For command and control (and most other domains), practical integration of software components requires:

A simple method of publishing

Knowledge that software components and data exist

The ability to physically access information from available software components

A way to interpret/understand information provided by software components

A way to prevent unauthorized users from seeing sensitive information

Fast, reliable performance

Requirements Analysis and Design Choices for the Confederation Web

A simple method of publishing. Sharing information implies publication because information that is not public may not be accessed or shared. But what information should be published? In what format? And by what mechanism? And using which semantic definitions and relationships? In my experience, when several developers unite to build an integrated application, these questions can be very difficult to answer, and debate extends well into the development cycle. Defining needed functions is not very difficult and neither is allocating them to components. In contrast, creating a data model and an ontology usually takes months. Mechanisms and formats can be problematic because everyone has a vested interest in using the methods they know and prefer. The more tightly-coupled the system, the more difficulties arise. Also, the available development environment is dynamic. New data formats and service technologies always loom on the horizon, promising useful features and greater facility. Developers strive to stay in the mainstream while software development vendors have many economic incentives to keep changing the “stream” regardless of technical utility. All this uncertainty leads to delay, and the project’s growth may be stunted as a result.
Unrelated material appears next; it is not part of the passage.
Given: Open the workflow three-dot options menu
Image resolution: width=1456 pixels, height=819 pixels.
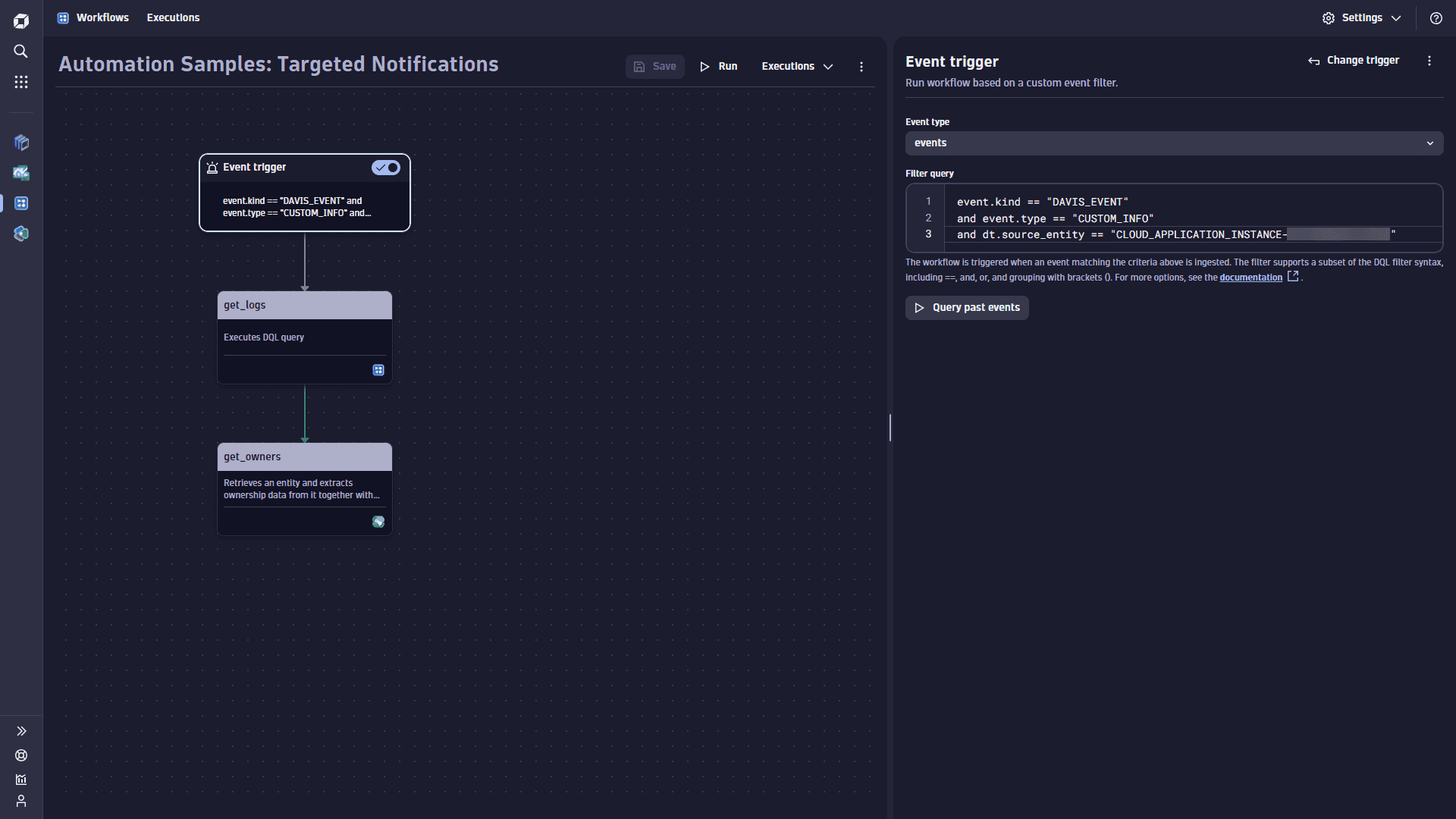Looking at the screenshot, I should (x=861, y=67).
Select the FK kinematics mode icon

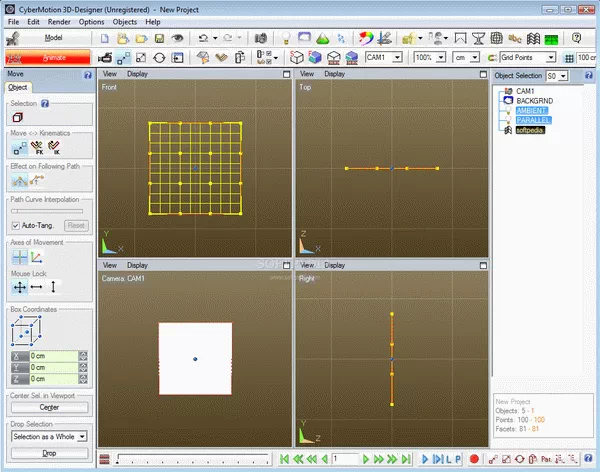(x=39, y=148)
To avoid uncertainty and delay, the Confederation Web specifies and provides the minimal infrastructure necessary to enable application developers to immediately publish whatever content they choose in whatever format they wish. The Confederation Web defines the information sharing infrastructure, the uniform indexing method used to find information, and certain metadata.

In the Confederation Web, the method of publishing is pre-defined. Using SQL and a database interface library, applications write information elements (variable values in context, plus metadata) to a pre-defined relational database tables whose attributes match those of an information element. Let’s discuss this informally for a moment, first by describing an information element.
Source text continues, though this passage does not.